Advocates for social justice, open government and effective philanthropy face simple but tough questions about what’s actually different in a world of little screens and big data.
While the tools keep evolving, the principles of wise change are more constant: Listen well, inside and outside your organization, and think about what’s useful while you explore what’s new.
I’ve worked as a digital director and community builder for more than 15 years. My most recent work includes serving as a strategic advisor and digital project lead to the World Bank, the GovLab at New York University, and the Laura and John Arnold Foundation, among others.
As a leader in the technology for transparency field, I consulted in the launches of the Open Contracting Partnership and ResourceContracts.org—a groundbreaking tool I conceived and developed as internet director of the Revenue Watch Institute (now renamed NRGI).
I’ve also served as a digital communications consultant to the Open Society Foundations, and was editor and co-organizer for the Transparency and Accountability Initiative TABridge program. Previously, I was the first director of internet programs for the national American Civil Liberties Union, where I oversaw strategy and publishing for ACLU.org, launched the ACLU’s blog, podcast and multimedia initiatives, and steered online communications, fundraising and advocacy in collaboration with the membership and legislative departments.

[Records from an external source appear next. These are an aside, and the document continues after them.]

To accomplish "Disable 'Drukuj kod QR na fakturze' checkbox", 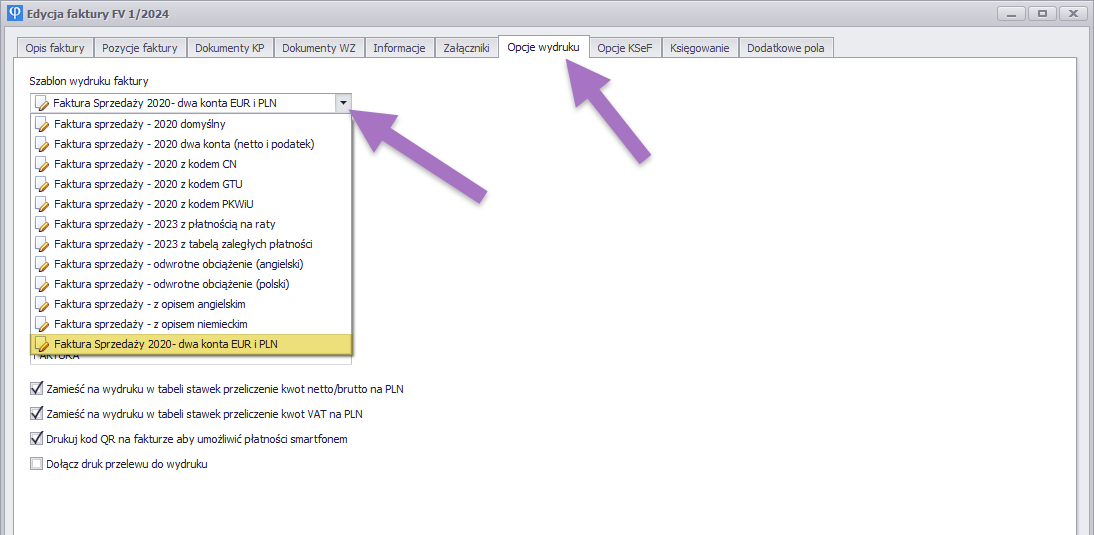I will point(37,439).
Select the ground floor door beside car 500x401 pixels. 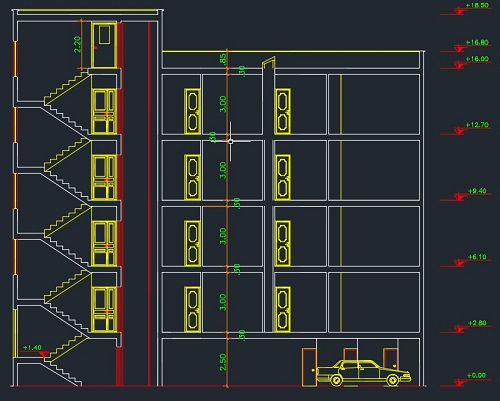coord(309,367)
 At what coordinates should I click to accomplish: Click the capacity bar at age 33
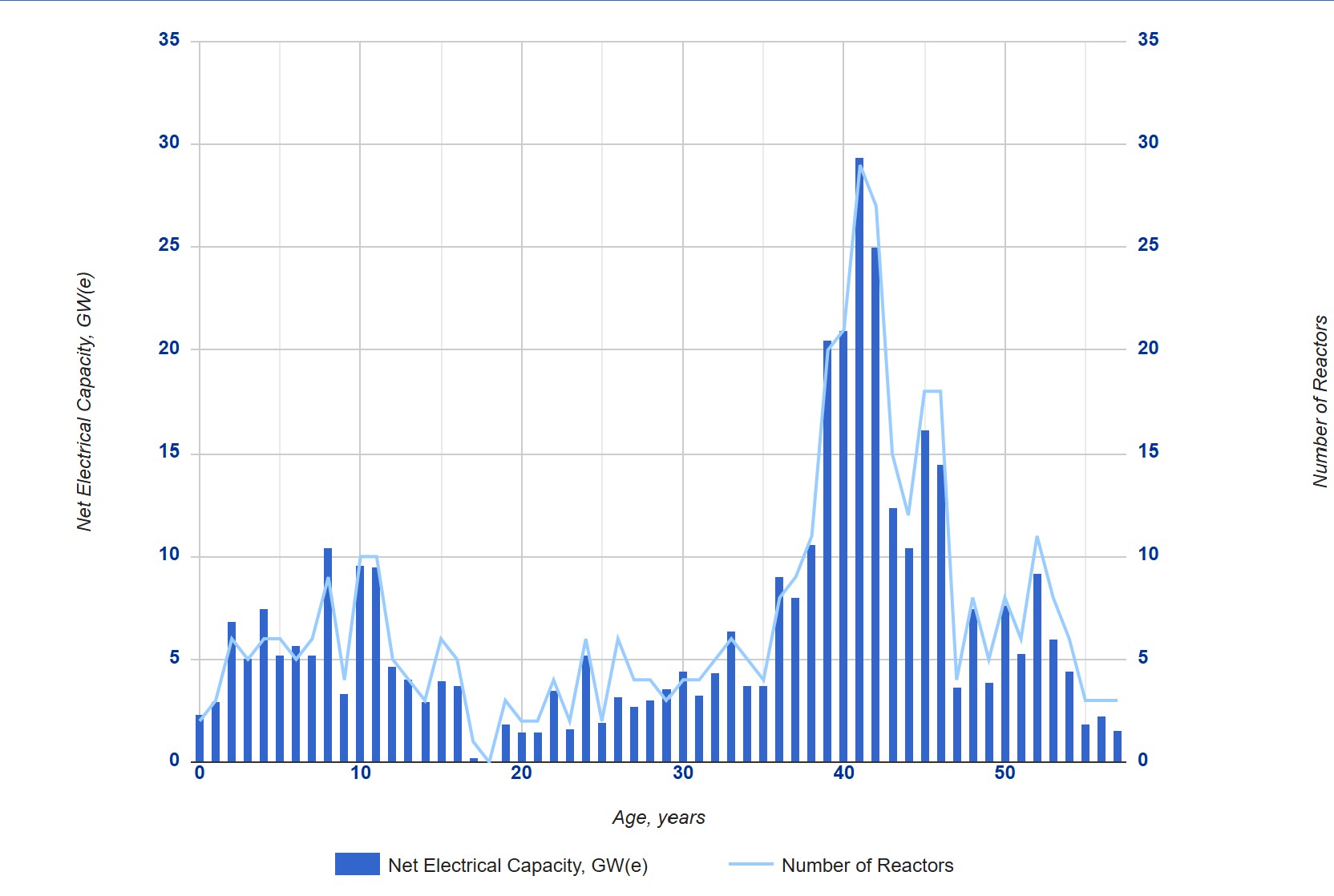click(731, 697)
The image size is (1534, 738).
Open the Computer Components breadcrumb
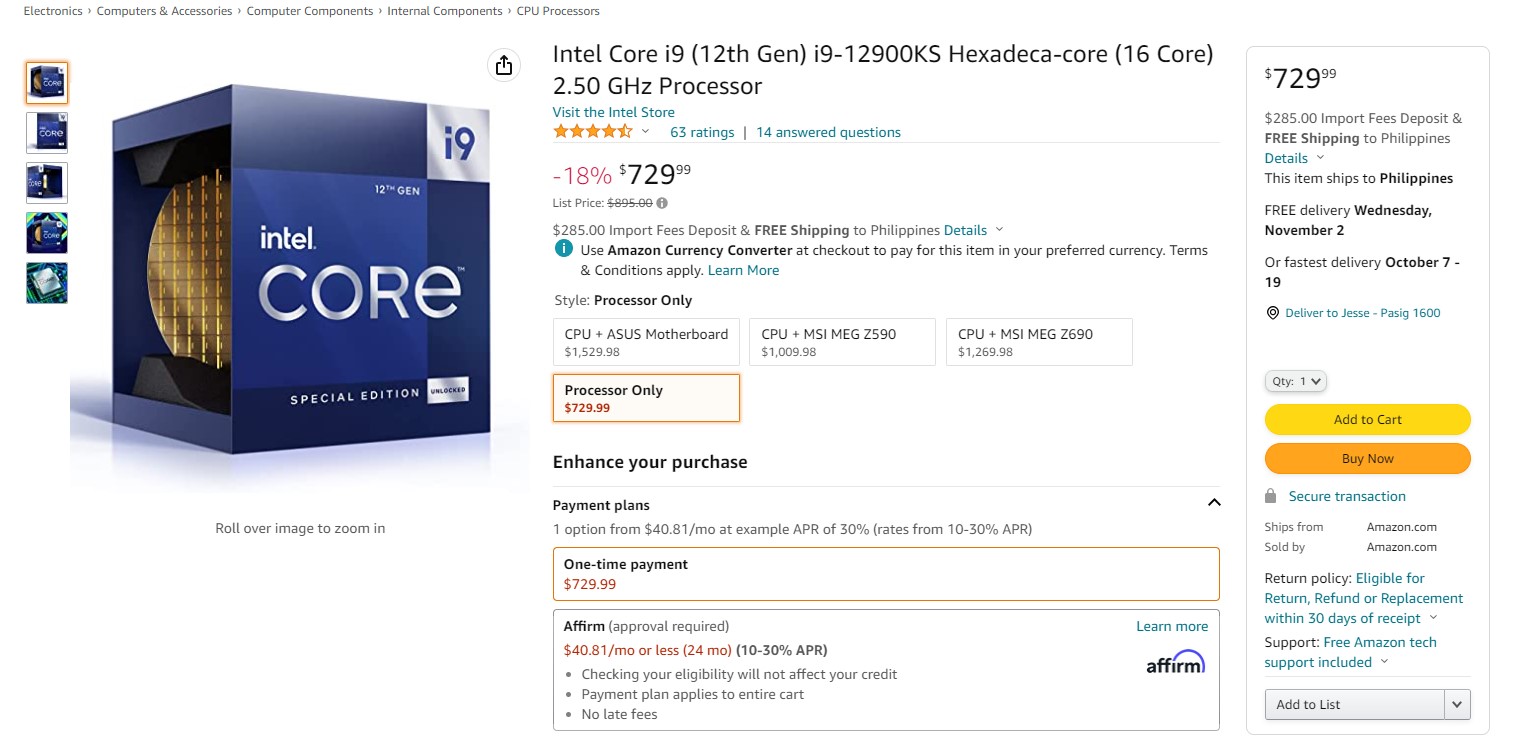coord(310,11)
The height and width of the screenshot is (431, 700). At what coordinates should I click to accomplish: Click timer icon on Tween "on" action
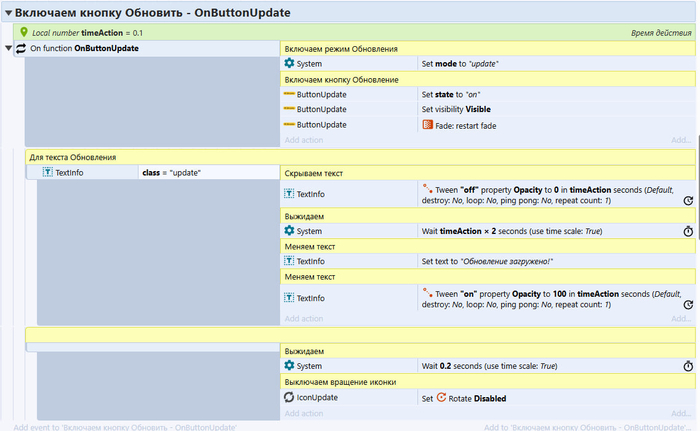(x=688, y=304)
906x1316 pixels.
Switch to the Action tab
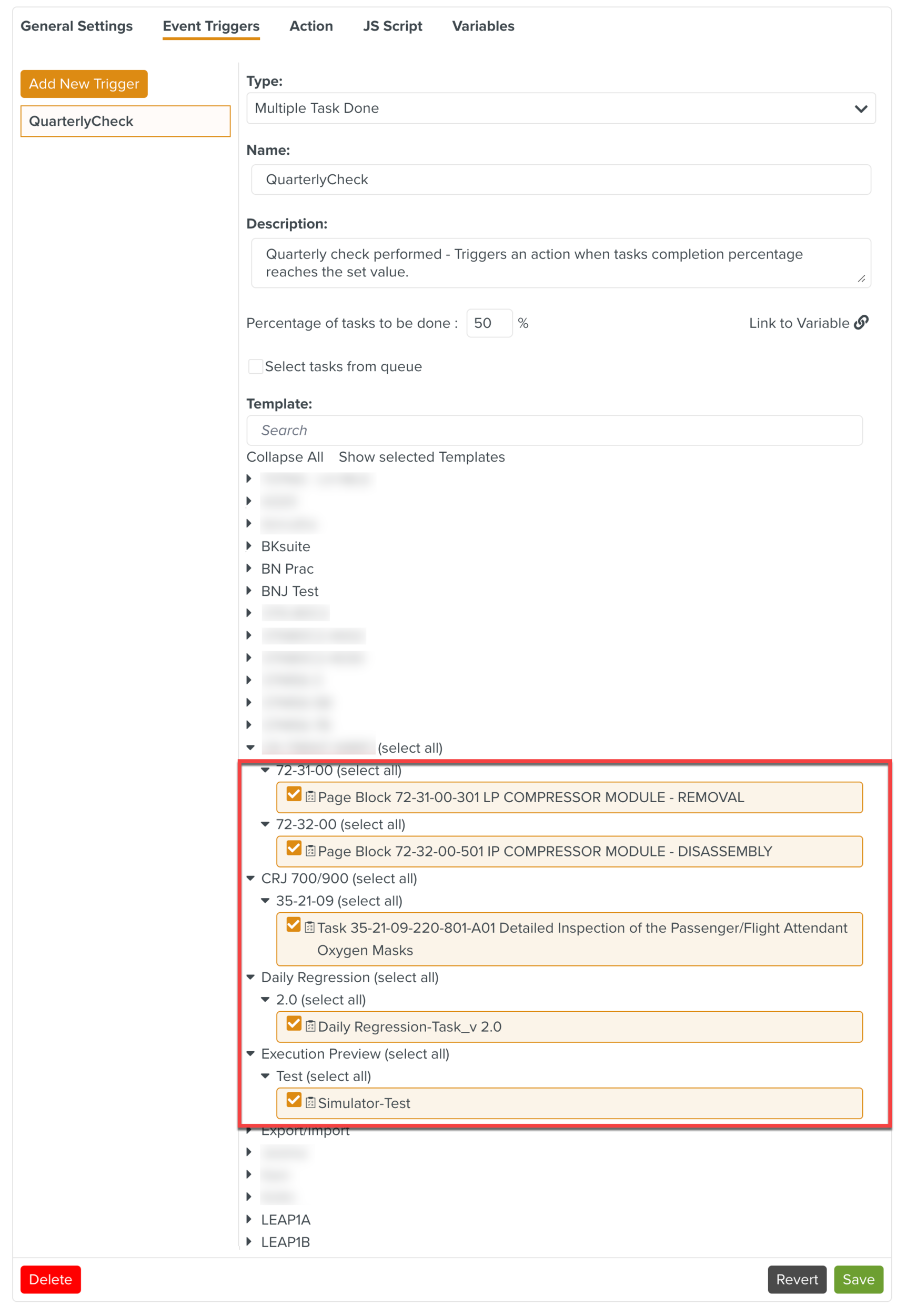click(x=311, y=26)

From 1996 to 2001, I was interactive editor of NYTimes.com, responsible for all reader discussions and live online events, including the web forums for the Pulitzer Prize-winning 2000 series on race in America. As a director at Web Lab, I designed and oversaw dialogues on civic engagement with MSNBC, the Lower Manhattan Development Corporation and the Pew Charitable Trusts. I’ve also taught digital communications at Columbia’s School for International Public Affairs (SIPA) and written for the Guardian, Personal Democracy Forum and the Open Society Foundations, among others.